Dataset excerpt
_ _ _ _ _ _ _
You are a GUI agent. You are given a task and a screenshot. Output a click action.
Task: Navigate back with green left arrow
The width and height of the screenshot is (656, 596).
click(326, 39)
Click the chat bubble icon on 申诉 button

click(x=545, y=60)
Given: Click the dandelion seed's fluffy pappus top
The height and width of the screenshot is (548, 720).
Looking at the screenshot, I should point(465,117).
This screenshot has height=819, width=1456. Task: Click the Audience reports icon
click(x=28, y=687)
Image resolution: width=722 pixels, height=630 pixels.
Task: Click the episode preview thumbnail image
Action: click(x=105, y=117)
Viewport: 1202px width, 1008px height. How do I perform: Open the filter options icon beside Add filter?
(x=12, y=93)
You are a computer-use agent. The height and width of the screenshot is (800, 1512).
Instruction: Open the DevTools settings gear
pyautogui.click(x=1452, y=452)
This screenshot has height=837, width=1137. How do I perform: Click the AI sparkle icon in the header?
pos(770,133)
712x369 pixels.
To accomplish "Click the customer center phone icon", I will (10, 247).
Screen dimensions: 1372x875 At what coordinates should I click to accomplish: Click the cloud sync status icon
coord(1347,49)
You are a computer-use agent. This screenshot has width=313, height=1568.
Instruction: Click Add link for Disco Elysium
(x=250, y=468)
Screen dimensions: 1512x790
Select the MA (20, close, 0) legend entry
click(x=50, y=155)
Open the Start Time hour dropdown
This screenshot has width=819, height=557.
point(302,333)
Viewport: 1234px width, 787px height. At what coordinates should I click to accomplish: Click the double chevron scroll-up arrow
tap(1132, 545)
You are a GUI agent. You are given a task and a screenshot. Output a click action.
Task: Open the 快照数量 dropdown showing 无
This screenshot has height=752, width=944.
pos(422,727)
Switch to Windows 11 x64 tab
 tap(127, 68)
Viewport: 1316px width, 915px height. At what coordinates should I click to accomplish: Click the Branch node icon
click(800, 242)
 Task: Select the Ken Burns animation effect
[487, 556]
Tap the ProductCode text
_ _ _ _ _ _ _
* [Set problem]:
Copy all of the records above line for line, with no changes.

* [Correct answer]:
You are a GUI agent. You are given a task and a screenshot. Output a click action.
Task: Navigate back with green left arrow
The width and height of the screenshot is (656, 596).
click(326, 39)
Click the chat bubble icon on 申诉 button

click(x=545, y=60)
Given: Click the dandelion seed's fluffy pappus top
The height and width of the screenshot is (548, 720).
Looking at the screenshot, I should point(465,117).
This screenshot has height=819, width=1456. Task: Click the Audience reports icon
click(x=28, y=687)
Image resolution: width=722 pixels, height=630 pixels.
Task: Click the episode preview thumbnail image
Action: click(x=105, y=117)
Viewport: 1202px width, 1008px height. How do I perform: Open the filter options icon beside Add filter?
(x=12, y=93)
You are a computer-use agent. The height and width of the screenshot is (800, 1512).
Instruction: Open the DevTools settings gear
pyautogui.click(x=1452, y=452)
This screenshot has height=837, width=1137. How do I perform: Click the AI sparkle icon in the header?
pos(770,133)
712x369 pixels.
To accomplish "Click the customer center phone icon", I will (10, 247).
Screen dimensions: 1372x875 At what coordinates should I click to accomplish: Click the cloud sync status icon
coord(1347,49)
You are a computer-use agent. This screenshot has width=313, height=1568.
Instruction: Click Add link for Disco Elysium
(x=250, y=468)
Screen dimensions: 1512x790
Select the MA (20, close, 0) legend entry
click(x=50, y=155)
Open the Start Time hour dropdown
This screenshot has width=819, height=557.
point(302,333)
Viewport: 1234px width, 787px height. At what coordinates should I click to accomplish: Click the double chevron scroll-up arrow
tap(1132, 545)
You are a GUI agent. You are given a task and a screenshot. Output a click action.
Task: Open the 快照数量 dropdown showing 无
This screenshot has height=752, width=944.
pos(422,727)
Switch to Windows 11 x64 tab
 tap(127, 68)
Viewport: 1316px width, 915px height. At what coordinates should I click to accomplish: Click the Branch node icon
click(800, 242)
 Task: Select the Ken Burns animation effect
[487, 556]
Tap the ProductCode text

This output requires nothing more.